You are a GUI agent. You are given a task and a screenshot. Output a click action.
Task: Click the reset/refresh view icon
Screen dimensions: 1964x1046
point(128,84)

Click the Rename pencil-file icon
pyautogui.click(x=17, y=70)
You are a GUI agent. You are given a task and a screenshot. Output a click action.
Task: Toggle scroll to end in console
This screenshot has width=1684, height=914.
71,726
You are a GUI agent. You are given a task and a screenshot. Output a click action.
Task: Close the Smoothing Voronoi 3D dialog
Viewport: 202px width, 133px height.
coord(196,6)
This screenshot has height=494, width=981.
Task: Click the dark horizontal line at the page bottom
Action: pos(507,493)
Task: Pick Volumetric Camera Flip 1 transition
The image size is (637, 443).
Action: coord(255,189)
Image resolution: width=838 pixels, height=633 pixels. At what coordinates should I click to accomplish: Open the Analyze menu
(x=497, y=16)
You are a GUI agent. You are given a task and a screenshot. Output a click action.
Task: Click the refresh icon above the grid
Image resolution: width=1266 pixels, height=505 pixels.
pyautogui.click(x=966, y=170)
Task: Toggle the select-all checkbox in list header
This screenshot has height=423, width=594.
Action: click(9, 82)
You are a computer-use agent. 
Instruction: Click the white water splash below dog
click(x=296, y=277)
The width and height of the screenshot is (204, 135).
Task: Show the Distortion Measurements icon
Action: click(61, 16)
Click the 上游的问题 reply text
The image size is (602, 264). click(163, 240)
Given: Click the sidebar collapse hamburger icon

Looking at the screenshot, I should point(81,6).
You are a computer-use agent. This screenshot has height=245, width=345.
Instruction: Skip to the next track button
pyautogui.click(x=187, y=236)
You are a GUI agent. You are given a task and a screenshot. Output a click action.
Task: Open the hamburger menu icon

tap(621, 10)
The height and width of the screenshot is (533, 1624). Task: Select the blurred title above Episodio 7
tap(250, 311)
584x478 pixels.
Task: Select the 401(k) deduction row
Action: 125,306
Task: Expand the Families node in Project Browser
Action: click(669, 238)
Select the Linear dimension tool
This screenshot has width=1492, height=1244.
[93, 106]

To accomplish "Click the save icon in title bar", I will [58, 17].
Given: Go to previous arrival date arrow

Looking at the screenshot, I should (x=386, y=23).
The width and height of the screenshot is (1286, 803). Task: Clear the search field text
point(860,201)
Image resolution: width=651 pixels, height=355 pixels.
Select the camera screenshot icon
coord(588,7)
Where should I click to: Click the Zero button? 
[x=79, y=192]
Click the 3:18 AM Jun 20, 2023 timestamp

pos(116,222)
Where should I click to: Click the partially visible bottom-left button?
━━━━
Which lines in the listing above contain the string "computer" with matching case? Copy each of those lines in full.

Written solution.
You are a computer-use agent. 
You are a computer-use agent. This screenshot has height=245, width=345.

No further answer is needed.